**Work required:** Copy every line of the data that contains the string "layer".

[Records from a collection]
╭──
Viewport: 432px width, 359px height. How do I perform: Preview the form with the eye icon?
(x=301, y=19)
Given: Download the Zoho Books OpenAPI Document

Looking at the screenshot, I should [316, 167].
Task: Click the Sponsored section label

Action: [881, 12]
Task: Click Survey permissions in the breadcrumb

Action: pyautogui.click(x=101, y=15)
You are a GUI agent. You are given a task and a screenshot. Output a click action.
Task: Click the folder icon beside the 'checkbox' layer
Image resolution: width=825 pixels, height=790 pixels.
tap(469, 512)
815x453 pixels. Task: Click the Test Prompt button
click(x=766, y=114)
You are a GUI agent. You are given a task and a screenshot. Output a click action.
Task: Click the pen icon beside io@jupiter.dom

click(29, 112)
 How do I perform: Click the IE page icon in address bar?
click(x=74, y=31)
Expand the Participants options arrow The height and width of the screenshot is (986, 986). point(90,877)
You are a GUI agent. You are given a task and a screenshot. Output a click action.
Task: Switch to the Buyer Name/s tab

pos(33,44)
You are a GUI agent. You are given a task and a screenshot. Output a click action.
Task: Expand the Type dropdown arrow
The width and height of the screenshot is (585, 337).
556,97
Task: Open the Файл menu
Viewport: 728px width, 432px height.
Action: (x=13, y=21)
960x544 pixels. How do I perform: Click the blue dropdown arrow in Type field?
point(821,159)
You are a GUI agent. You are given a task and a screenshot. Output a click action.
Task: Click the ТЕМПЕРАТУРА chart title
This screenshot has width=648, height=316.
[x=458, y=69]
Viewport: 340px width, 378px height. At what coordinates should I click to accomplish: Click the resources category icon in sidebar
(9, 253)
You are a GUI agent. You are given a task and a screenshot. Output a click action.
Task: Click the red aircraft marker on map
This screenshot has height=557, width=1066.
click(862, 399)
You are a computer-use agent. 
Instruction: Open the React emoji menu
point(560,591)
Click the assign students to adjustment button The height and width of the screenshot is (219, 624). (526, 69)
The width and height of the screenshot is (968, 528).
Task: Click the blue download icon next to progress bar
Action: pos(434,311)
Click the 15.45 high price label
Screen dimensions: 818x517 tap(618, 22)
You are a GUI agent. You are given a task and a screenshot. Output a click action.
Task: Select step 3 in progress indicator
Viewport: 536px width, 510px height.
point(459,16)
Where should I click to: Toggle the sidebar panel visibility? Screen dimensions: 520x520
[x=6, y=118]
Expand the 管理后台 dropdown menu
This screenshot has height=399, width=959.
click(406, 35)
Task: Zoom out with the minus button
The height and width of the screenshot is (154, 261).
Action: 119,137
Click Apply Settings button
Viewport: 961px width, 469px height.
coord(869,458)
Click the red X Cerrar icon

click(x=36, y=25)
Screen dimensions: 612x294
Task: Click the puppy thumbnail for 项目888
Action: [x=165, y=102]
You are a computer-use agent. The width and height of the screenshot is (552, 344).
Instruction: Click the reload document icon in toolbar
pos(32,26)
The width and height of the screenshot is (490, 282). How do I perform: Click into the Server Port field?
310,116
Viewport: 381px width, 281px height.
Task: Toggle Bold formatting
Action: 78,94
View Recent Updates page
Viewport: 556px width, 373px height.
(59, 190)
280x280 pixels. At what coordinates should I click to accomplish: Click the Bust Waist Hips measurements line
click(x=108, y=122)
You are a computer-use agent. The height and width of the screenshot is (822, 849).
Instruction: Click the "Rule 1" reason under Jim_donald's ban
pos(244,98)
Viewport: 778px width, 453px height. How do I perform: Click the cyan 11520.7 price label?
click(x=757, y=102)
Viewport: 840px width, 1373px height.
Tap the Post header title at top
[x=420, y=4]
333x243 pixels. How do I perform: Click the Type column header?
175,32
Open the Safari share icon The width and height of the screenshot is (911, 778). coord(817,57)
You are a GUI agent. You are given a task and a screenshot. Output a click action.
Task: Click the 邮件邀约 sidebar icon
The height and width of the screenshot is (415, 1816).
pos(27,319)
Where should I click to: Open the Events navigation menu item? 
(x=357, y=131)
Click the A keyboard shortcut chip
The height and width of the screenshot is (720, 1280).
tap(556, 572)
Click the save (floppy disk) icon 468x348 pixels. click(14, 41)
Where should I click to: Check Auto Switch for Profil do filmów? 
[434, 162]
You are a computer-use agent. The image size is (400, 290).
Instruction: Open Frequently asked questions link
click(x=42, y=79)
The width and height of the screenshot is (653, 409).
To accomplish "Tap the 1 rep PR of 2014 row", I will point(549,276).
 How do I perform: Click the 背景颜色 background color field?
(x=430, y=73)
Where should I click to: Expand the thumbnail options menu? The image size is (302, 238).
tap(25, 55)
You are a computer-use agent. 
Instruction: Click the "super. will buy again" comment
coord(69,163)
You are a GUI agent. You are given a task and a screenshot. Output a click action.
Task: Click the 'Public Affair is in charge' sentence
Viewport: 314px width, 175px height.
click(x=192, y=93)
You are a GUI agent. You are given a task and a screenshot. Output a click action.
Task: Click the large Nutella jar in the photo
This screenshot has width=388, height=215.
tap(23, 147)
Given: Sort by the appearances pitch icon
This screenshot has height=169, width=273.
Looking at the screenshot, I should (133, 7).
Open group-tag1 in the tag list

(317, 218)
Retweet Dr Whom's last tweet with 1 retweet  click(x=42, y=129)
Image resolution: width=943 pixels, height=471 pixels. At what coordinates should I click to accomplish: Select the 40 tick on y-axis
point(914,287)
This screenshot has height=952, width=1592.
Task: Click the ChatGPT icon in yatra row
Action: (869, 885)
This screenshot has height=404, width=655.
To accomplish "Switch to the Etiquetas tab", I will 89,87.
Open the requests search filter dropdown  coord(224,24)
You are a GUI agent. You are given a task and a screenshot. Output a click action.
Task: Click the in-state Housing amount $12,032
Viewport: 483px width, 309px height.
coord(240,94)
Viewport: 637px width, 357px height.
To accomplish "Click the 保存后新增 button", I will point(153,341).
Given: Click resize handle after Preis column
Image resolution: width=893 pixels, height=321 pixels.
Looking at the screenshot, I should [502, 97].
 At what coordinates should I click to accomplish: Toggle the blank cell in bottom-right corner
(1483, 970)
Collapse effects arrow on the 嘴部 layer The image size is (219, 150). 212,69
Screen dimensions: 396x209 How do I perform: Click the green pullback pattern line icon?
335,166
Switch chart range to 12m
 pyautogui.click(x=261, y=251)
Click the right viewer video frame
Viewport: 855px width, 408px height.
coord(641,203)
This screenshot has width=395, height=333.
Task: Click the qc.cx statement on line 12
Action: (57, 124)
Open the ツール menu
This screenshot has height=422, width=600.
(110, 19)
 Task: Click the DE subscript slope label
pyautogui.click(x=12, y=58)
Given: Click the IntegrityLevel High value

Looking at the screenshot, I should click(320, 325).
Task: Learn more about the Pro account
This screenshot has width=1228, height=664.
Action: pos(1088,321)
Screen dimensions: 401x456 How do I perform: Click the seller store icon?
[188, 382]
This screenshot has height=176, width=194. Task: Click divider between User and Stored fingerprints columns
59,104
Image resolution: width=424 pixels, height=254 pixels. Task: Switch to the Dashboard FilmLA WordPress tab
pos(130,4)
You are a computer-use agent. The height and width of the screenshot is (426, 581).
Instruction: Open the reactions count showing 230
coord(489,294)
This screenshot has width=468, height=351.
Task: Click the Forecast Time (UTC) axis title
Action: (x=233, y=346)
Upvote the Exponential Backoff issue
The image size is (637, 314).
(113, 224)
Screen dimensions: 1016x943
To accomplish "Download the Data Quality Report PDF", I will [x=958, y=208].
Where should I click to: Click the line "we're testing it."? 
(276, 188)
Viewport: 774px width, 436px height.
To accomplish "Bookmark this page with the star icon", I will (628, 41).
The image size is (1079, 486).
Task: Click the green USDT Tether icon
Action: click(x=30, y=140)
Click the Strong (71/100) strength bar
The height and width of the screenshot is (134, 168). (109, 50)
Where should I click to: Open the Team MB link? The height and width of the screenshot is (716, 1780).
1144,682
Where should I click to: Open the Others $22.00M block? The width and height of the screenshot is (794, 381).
╰──
**Final answer:**
Task: Click the folder icon beside the 'checkbox' layer
Collapse effects arrow on the 嘴部 layer The image size is (219, 150). 212,69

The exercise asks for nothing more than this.